Egypt Enables Hamas to Train in Iran
By: David Bedein
FrontPageMagazine.com | Monday, November 19, 2007
This weekend marked thirty years since the late Egyptian president, Anwar Sadat, flew to Israel to declare his desire for peace with Israel. This occurred only four years after Sadat had launched a full scale war against the Jewish state, and only thirty five years after Sadat had worked for Nazi intelligence during world war II.
Usually the anniversary of Sadat’s visit is a cause for celebration.
This year, however, Israel observes the anniversary of the Sadat visit in an auspicious manner.
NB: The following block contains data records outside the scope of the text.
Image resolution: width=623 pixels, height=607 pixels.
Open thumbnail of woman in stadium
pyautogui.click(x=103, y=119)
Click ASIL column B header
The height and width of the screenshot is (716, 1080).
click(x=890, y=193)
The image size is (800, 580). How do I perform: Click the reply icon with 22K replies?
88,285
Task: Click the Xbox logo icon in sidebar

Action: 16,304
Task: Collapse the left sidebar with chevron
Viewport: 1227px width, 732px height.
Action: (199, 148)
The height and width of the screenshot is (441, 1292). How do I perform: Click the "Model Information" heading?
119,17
Israeli parliamentarian Dr. Yuval Steinitz, a leading member of the Knesset Foreign Affairs and Defense Committee and chairman of the Knesset Subcommittee on Defense Readiness and Combating Terrorism, has produced evidence that Egypt is the nation that is facilitating large groups of Hamas fighters to train in Iran.
Indeed, the Middle East Newsline has confirmed that Egyptian authorities were enabling soldiers and officers from the new Hamas army in the Gaza Strip to cross into the Sinai Peninsula. From Sinai, the Hamas fighters were given permission by Egypt to fly to Teheran for training by Iran's Islamic Revolutionary Guard Corps.
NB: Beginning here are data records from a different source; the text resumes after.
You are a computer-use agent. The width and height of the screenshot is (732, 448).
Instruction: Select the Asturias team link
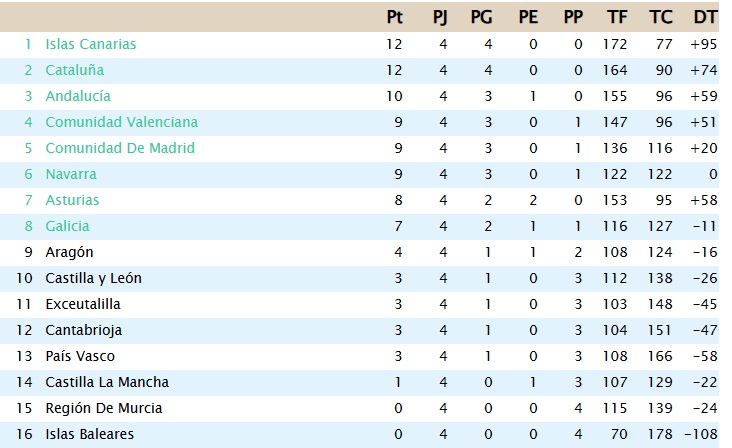click(72, 200)
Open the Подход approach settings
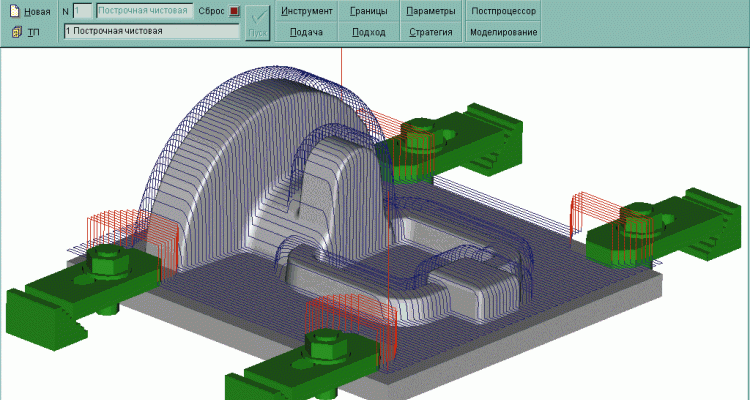The image size is (750, 400). point(368,32)
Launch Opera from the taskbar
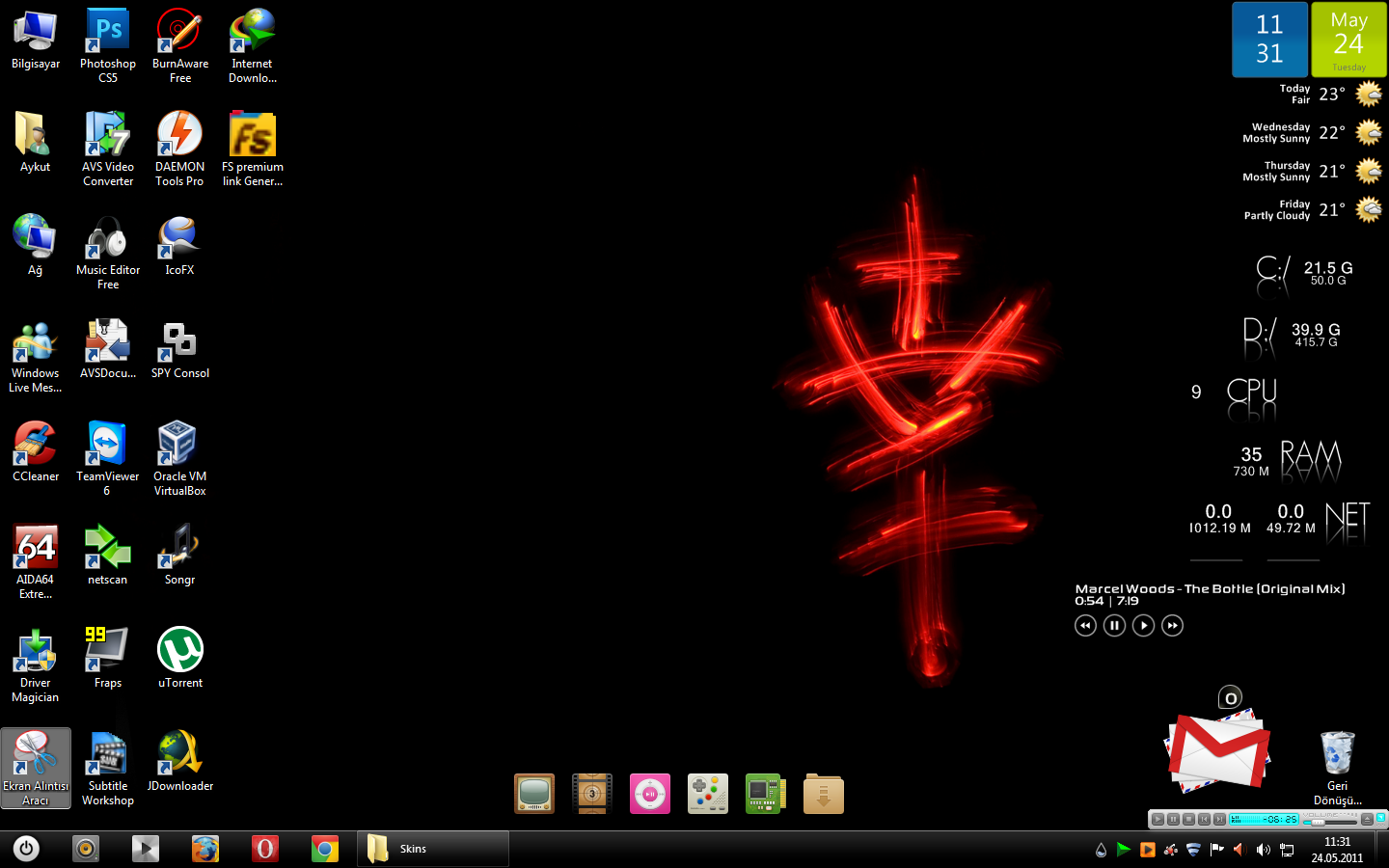 (x=264, y=849)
"A new development that has only begun in the last three months is the organized departure of large groups of operatives from Gaza for military training in Iran,", said Steinitz, in a Nov. 7th letter to the U.S. Senate, in which Steinitz detailed Egypt's help to the Hamas military. Steinitz said that in late September that Egypt allowed 100 Hamas fighters to return from training in Iran, and they were allowed to enter Egypt on their way to the Gaza Strip.
"Egypt permits their transit to Teheran, where they are trained by Iran in a wide array of terrorist activities, such as the production of rockets and road-side bombs, as well as in basic military training," Steinitz said in a letter to Sen. John Thune, a Republican from South Dakota.
The US Congress has been mulling legislation that would slash $200 million of U.S. military aid to Egypt unless the regime of President Hosni Mubarak improves security cooperation with Israel. Egypt, which receives $1.3 billion in annual U.S. military aid, has insisted that it blocks Hamas weapons smuggling and movements along the Sinai-Gaza border.
The Bush administration has opposed the congressional effort against Egypt. Instead, the State Department has sought to increase Egypt's military presence along the Sinai-Gaza border, a move opposed by Israel. So far, at least 750 Egyptian troops patrol the 14-kilometer Sinai-Gaza border.
"Egypt's problem is not the number of soldiers but the lack of motivation," a senior Israeli official told the Middle East NewsLine.
Israeli officials said Egyptian commanders turn a blind eye to massive weapons smuggling that moved through tunnels in the border town of Rafah into the southern Gaza Strip.
Israel has presented evidence of collaboration between Egyptian forces and the Palestinians, which facilitated the Hamas takeover of the Gaza Strip in June 2007.
In October, Steinitz led a delegation of Israeli parliamentarians in discussions with Senate and House members regarding Iran and Egypt where the members of Congress requested details of the expansion of weapons smuggling from Egypt to the Gaza Strip.
In his letter, Steinitz said Israeli intelligence has concluded that the Gaza Strip was receiving a huge amount of missiles, rockets and rifles from Egypt. He said 20,000 rifles, 6,000 anti-tank missiles -- mainly rocket-propelled grenade systems -- 100 tons of explosives, and "several dozens of Katyusha rockets, as well as shoulder-held anti-aircraft missiles" were flowing into the Gaza Strip annually.
Steinitz said Egypt has ignored the flow of weapons smugglers through the eastern Sinai. He said the 14-kilometer Sinai-Gaza border could be easily sealed.
"All they have to do for this purpose is to erect a number of roadblocks along the very few roads that run from mainland Egypt to the Gaza region, in order to intercept heavily loaded trucks carrying hundreds of rifles and missiles from reaching the border," Steinitz said. "Alternatively, they can declare the border area a closed military zone, with a depth of 2-3 miles into the interior of Sinai, and prevent any movement in it. Since the entire length of the Egyptian-Gaza border is less then nine miles, the area affected will be equivalent in size to a military airbase."
The letter contrasted Egyptian efforts to those of Jordan, with whom Israel signed a formal peace treaty in October, 1994, after 27 years of informal cooperation, following Jordan’s defeat in the 1967 war.
Steinitz asserted that Jordan has blocked most weapons and other smuggling to Islamic insurgents in Judea and Samaria. He said that Jordanian authorities have also smashed smuggling rings throughout the Hashemite kingdom.
After several years of Israeli and American protests, it seems hard to avoid the following conclusion: as long as Egypt is not required to pay a real price for this behavior, weapons and financial aid will continue to flow into the hands of Hamas and other terrorist groups in Gaza.